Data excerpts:
____________
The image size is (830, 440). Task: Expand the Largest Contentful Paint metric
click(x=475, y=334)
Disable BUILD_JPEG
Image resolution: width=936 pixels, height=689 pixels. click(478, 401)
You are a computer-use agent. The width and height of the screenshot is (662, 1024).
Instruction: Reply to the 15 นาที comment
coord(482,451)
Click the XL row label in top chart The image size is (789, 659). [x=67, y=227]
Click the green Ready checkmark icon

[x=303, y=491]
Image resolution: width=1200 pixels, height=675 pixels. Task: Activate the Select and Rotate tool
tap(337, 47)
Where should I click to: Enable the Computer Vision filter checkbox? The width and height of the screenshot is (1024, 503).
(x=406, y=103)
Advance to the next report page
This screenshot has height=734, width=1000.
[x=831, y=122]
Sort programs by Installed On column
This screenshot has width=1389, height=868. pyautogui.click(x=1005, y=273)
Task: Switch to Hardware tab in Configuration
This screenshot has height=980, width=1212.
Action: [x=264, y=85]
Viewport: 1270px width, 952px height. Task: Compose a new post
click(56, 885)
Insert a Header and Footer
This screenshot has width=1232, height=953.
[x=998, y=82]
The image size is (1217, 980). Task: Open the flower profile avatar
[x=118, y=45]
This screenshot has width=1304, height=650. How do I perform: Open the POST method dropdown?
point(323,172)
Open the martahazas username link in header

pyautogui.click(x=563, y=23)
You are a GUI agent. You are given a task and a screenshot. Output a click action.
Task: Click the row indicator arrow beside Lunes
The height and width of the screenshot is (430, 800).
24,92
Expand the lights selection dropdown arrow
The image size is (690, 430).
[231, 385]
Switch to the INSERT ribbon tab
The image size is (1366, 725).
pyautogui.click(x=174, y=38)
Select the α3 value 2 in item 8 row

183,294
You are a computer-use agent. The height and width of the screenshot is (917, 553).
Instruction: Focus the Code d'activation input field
____________
EXERCISE OBJECTIVE:
Set down, exactly and in full, the lines from the one containing "The height and width of the screenshot is (430, 800)." through the end of the entries; no other line belongs.

EXERCISE OUTPUT:
The height and width of the screenshot is (430, 800).
24,92
Expand the lights selection dropdown arrow
The image size is (690, 430).
[231, 385]
Switch to the INSERT ribbon tab
The image size is (1366, 725).
pyautogui.click(x=174, y=38)
Select the α3 value 2 in item 8 row

183,294
You are a computer-use agent. The height and width of the screenshot is (917, 553).
Instruction: Focus the Code d'activation input field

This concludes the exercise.